D Kreate Please don't spam my posts.

Alex Bridge

perfect advice

Ryan Christiansen

AI is everywhere but it does have its flaws. I've come across this on YouTube content. Sometimes it's hard to tell the difference between what is real and what is AI. I notice in the comments section on YouTube that quite a few people get annoyed and get tired of AI content. Great advice Shadow!

Charmane Wedderburn

Shadow, this is such an important distinction — especially the point about AI being a tool, not a substitute for taste or authorship. What really landed for me is your emphasis on using AI to amplify what you already do well, not to cover gaps.

The sameness you’re describing is exactly what happens when speed replaces intention. The work that endures still comes from human choices: composition, restraint, and a clear point of view.

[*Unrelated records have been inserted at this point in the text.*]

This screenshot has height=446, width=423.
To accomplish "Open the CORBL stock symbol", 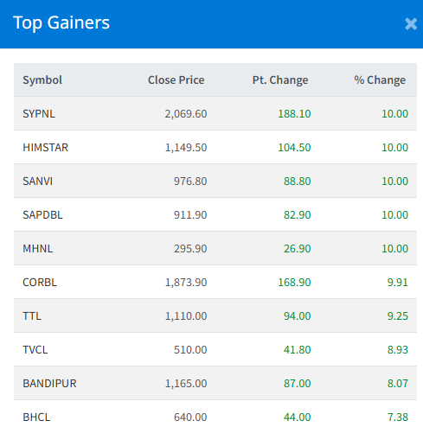I will pos(40,282).
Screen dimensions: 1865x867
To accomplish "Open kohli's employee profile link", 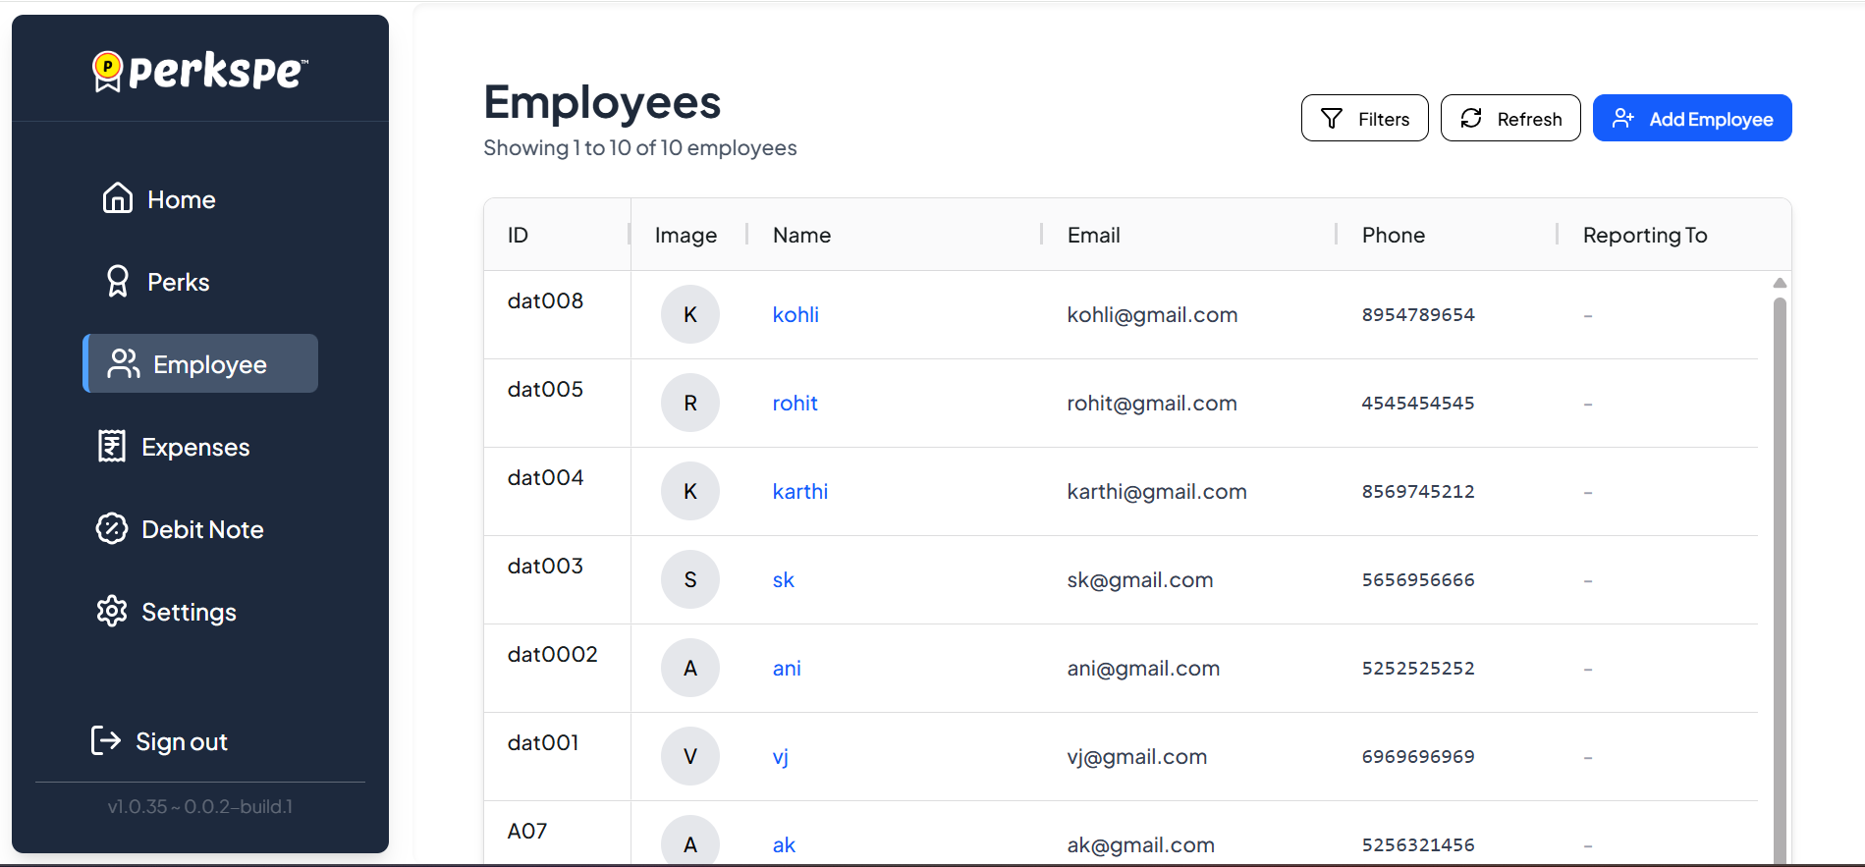I will (795, 315).
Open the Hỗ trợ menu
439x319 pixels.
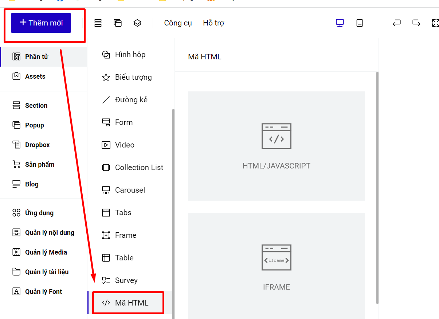click(213, 23)
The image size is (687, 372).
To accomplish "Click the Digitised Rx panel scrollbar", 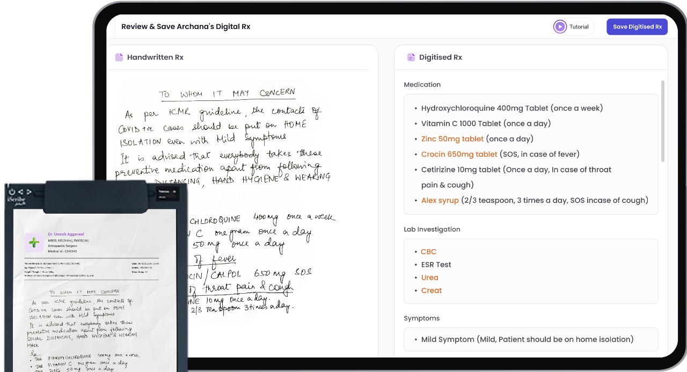I will pos(662,121).
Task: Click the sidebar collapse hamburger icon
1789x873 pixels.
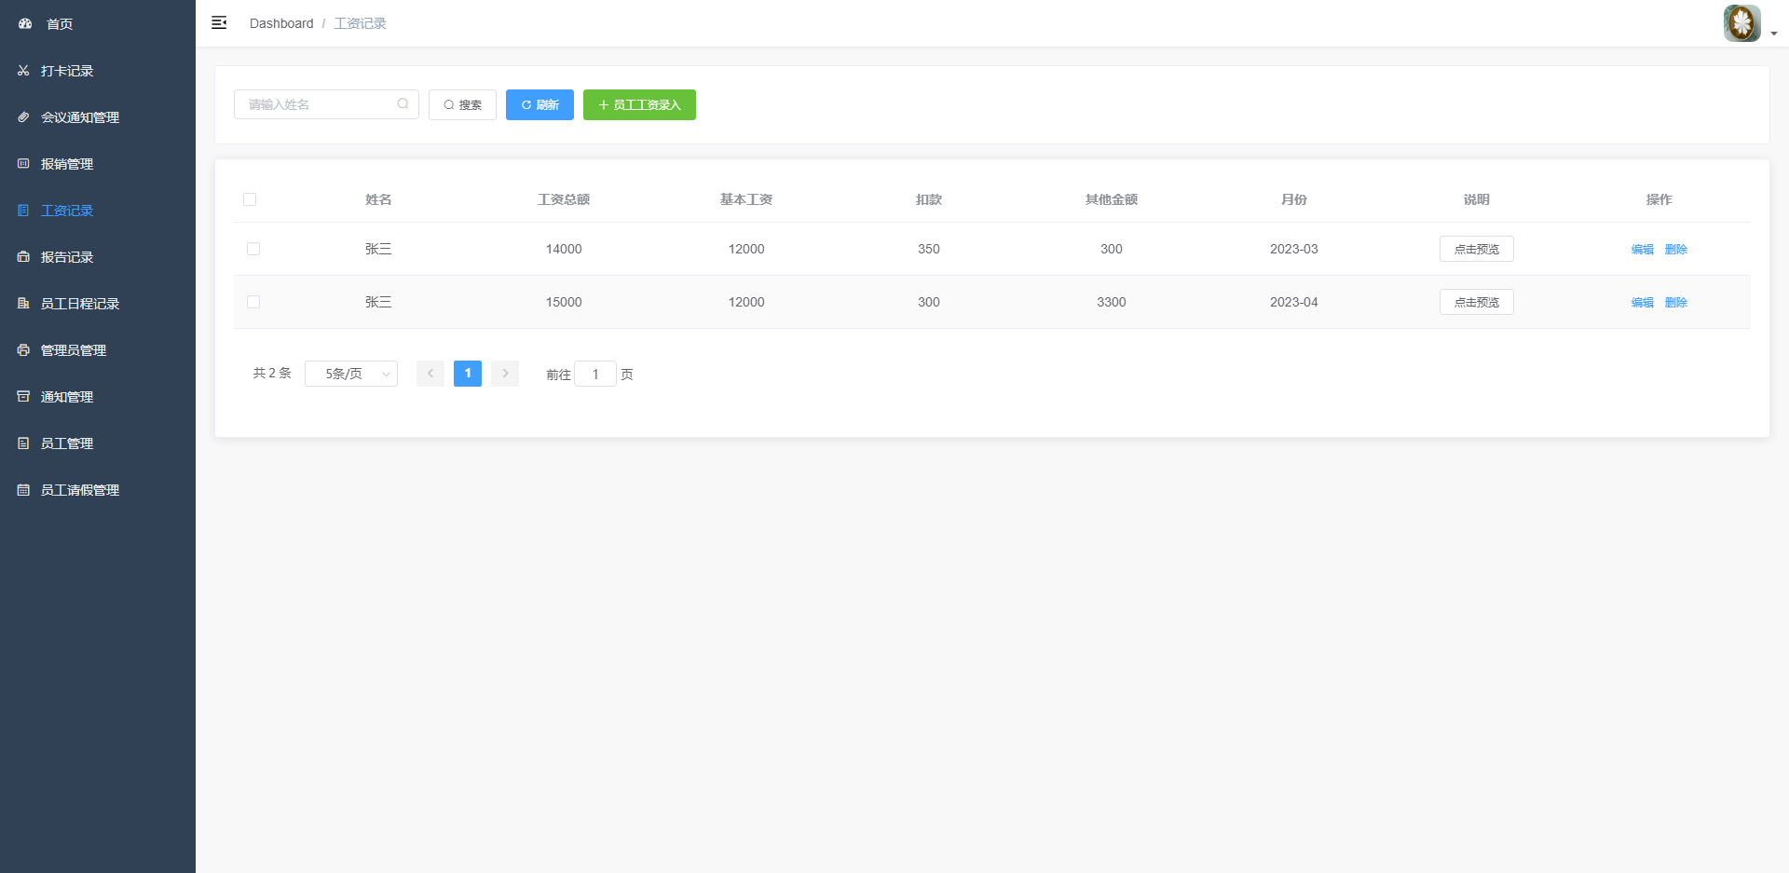Action: 219,23
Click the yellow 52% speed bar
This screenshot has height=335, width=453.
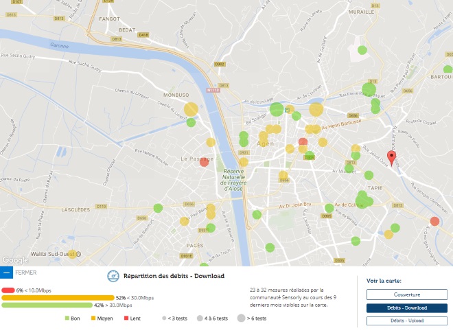pos(58,298)
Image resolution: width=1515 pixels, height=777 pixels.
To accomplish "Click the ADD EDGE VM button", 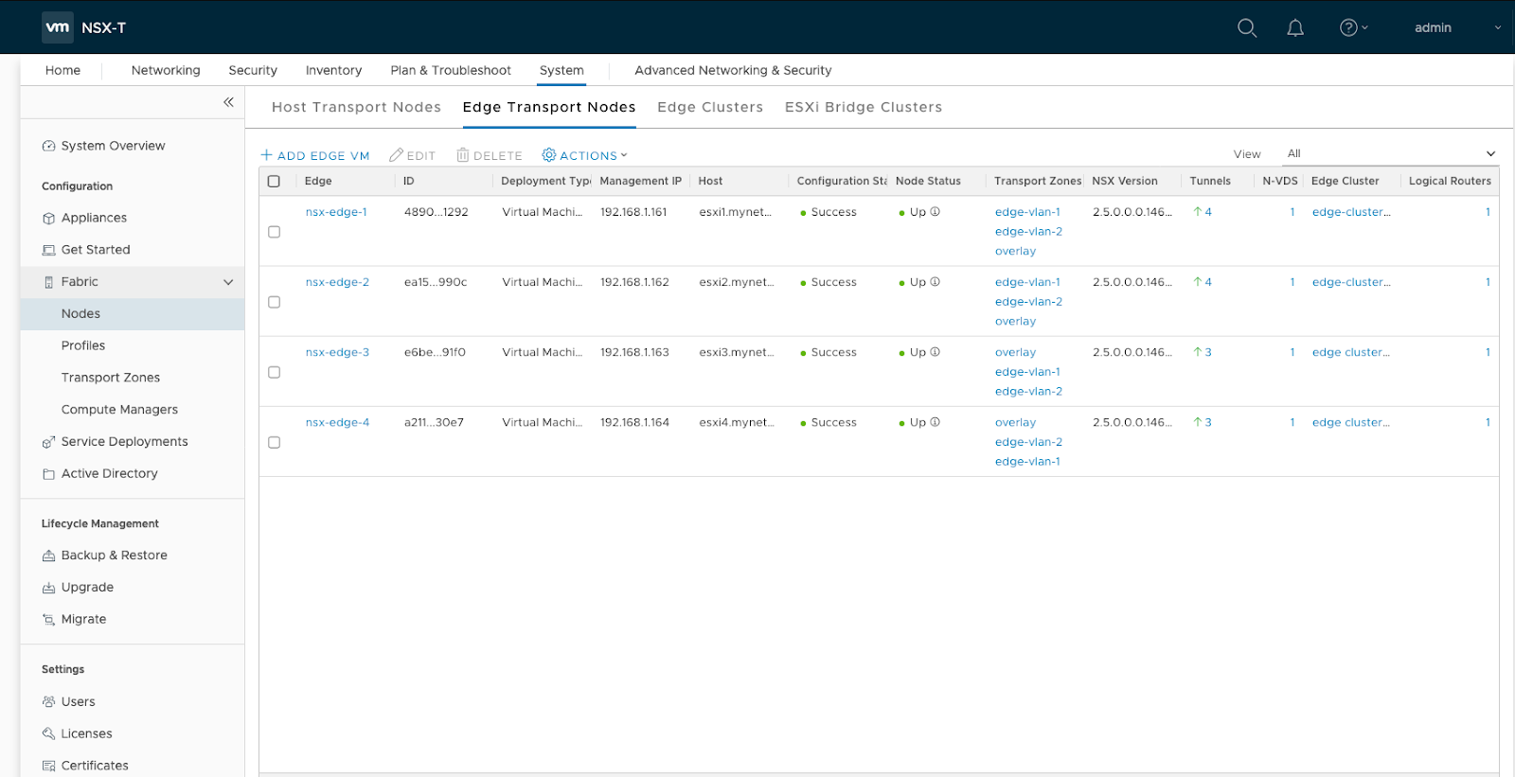I will (x=315, y=155).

I love the reminder that audiences are far more sophisticated than the tools suggest — “easy” creation doesn’t equal meaningful cinema.

Julien Clément

Thanks Shadow, from ultra-realism to surrealism, we feel sometimes immersed in a living painting, Pablo Picasso, Van Gogh ... What you say gives a lot of hope to artists afraid of AI. I really feel the same for Music Production, and not talking especially about AI but I see artists loosing themselves in thousands of amazing sound banks and ultra-realistic orchestral libraries (which I do use). You can produce fast but, is it acceptable by a film audience ? Does it serve a narration ? Does it really follow the Director's Artistic Vision ? We all have amazing Toolboxes, but we shall work at being talented Craftsmen.

Shadow Dragu-Mihai

Julien Clément Exactly! The truth is it's being pushed everywhere so hard by retail-level platforms so the amateur and novelty user thinks even they can create a movie... Well they can't. The laptop, the digital camera, Unreal Engine, none of these turn anyone from the talent-free into professional filmmakers - and neither can ChatGPT or any of the dozens of generative AI platforms. Because the point is what you can do with it to express your art. Professionals are already using it in ways that make some of their work easier - and I would encourage all artists to do the same.